===== INFORMATION GIVEN =====

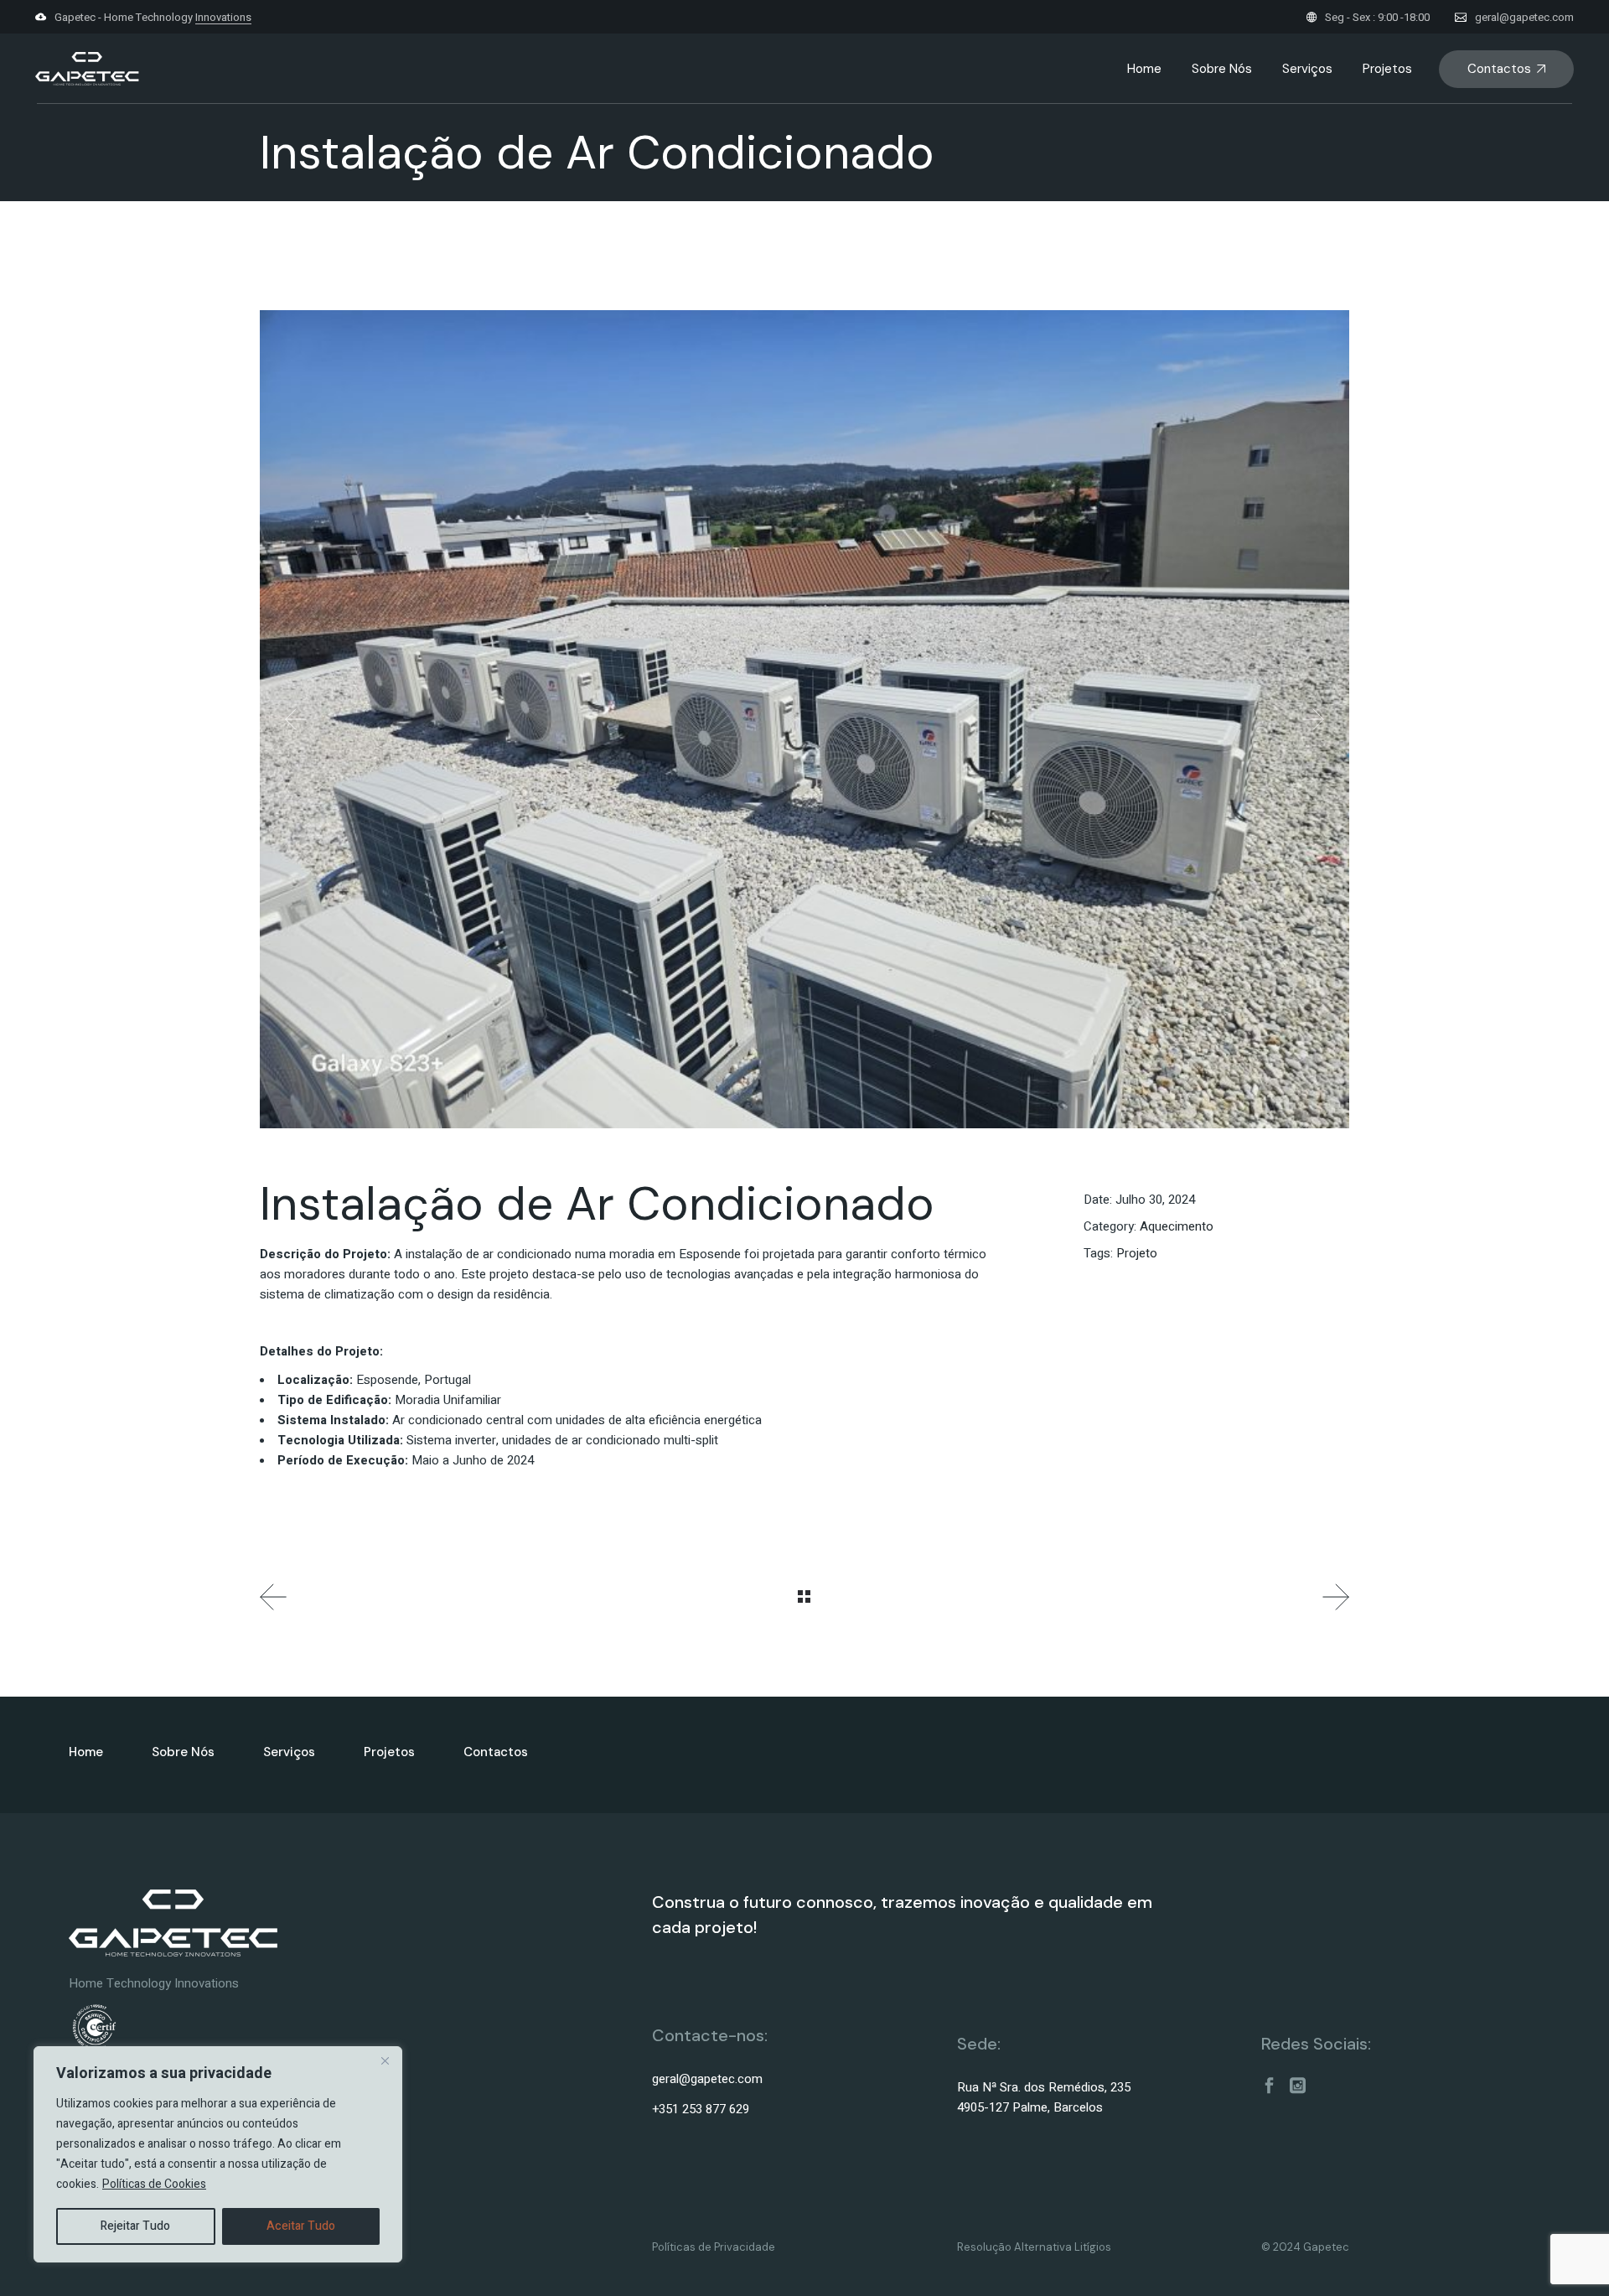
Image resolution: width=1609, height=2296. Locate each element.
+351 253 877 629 (700, 2109)
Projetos (389, 1752)
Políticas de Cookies (154, 2184)
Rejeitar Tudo (135, 2226)
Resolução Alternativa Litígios (1034, 2247)
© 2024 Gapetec (1305, 2247)
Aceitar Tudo (300, 2226)
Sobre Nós (183, 1752)
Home (86, 1752)
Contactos (495, 1752)
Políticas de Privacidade (713, 2247)
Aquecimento (1176, 1226)
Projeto (1136, 1253)
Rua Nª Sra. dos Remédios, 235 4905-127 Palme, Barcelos (1043, 2097)
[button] (296, 719)
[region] (218, 2154)
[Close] (385, 2060)
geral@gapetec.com (1524, 17)
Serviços (289, 1752)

=====

* _YOUR GOAL_: All of the data should be returned word for word, with each picture left out.

* _OUTPUT_:
Image resolution: width=1609, height=2296. Locate each element.
+351 253 877 629 (700, 2109)
Projetos (389, 1752)
Políticas de Cookies (154, 2184)
Rejeitar Tudo (135, 2226)
Resolução Alternativa Litígios (1034, 2247)
© 2024 Gapetec (1305, 2247)
Aceitar Tudo (300, 2226)
Sobre Nós (183, 1752)
Home (86, 1752)
Contactos (495, 1752)
Políticas de Privacidade (713, 2247)
Aquecimento (1176, 1226)
Projeto (1136, 1253)
Rua Nª Sra. dos Remédios, 235 4905-127 Palme, Barcelos (1043, 2097)
[button] (296, 719)
[region] (218, 2154)
[Close] (385, 2060)
geral@gapetec.com (1524, 17)
Serviços (289, 1752)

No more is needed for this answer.